### Testo della pagina
▬▬▬
Quando si verificano episodi di molestie o violenze ai danni di donne (e anche uomini), vivendo negli Stati Uniti ma essendo italiana, mi sembra sempre di trovarmi in due universi distanti anni luce e destinati a non incontrarsi mai.
Due ragazze vengono violentate da due carabinieri in divisa e in servizio? E’ colpa loro perché erano ubriache. Lo dicono tutti. O quasi. Qualcuno lo pensa ma vuole fingersi un po’ più moderno e ammicca. Lo dicono soprattutto le donne. Quelle che sanno sempre come vestirsi, come comportarsi, come farsi rispettare, come emanare santità a destra e manca, come non avere mai vent’anni, come avere tette grandi ma “le copro e le nascondo”. Lo dicono e poi, un secondo dopo diventano paladine contro l’Islam e il burqua e il burquini e il velo a meno che non sia Chanel.
Tredici donne, in circa vent’anni, denunciano, subito, abusi e violenza inflitti dall’uomo forse più potente di Hollywood, un giornale lo racconta oggi, perché finalmente ha le prove, e la colpa di chi è? Ma delle attrici, ovvio. Che di sicuro volevano usare il sesso per far carriera. Che hanno costretto Harvey a scoparle mentre lui guardava la foto di sua moglie e dei suoi figli. Quelle sgualdrine. Invece di sposarselo un produttore, come ha fatto Sophia Loren. Invece di essere oneste. Sgualdrine. E tu provi a spiegare che non è andata cosi. Che in tutti i casi denunciati (da DECENNI) non c’era consenso e che lui ha pure patteggiato ben otto volte. Tu provi a spiegare che il punto NON è rifiutare l’offerta indecente. Il punto non e’ dimostrare santità. Il punto e’ che chi, soprattutto se in una posizione di potere, usa questo potere per trarre vantaggio (sessuale o di altro tipo) da persone in posizione di inferiorità gerarchica, e che si aspettano solo di lavorare, deve essere denunciato punito. La proposta indecente, l’abuso, la molestia, la mano sulla tetta o sul culo, sono il problema. Non se la vittima cede o non cede. Il problema è l’abuso di potere agito a scopo sessuale.
▬▬▬
### Consegna
Riproduca fedelmente il passo del testo sulle molestie che comincia con "Quando si verificano" e termina con "non sia Chanel.".

### Estratto dei dati
▬▬▬
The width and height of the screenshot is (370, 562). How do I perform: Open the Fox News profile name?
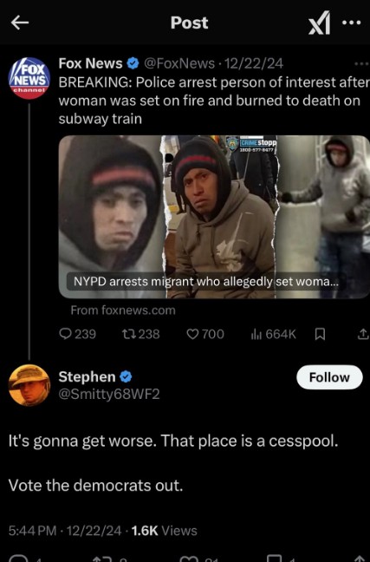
▬▬▬
### Esercizio svolto
Quando si verificano episodi di molestie o violenze ai danni di donne (e anche uomini), vivendo negli Stati Uniti ma essendo italiana, mi sembra sempre di trovarmi in due universi distanti anni luce e destinati a non incontrarsi mai.
Due ragazze vengono violentate da due carabinieri in divisa e in servizio? E’ colpa loro perché erano ubriache. Lo dicono tutti. O quasi. Qualcuno lo pensa ma vuole fingersi un po’ più moderno e ammicca. Lo dicono soprattutto le donne. Quelle che sanno sempre come vestirsi, come comportarsi, come farsi rispettare, come emanare santità a destra e manca, come non avere mai vent’anni, come avere tette grandi ma “le copro e le nascondo”. Lo dicono e poi, un secondo dopo diventano paladine contro l’Islam e il burqua e il burquini e il velo a meno che non sia Chanel.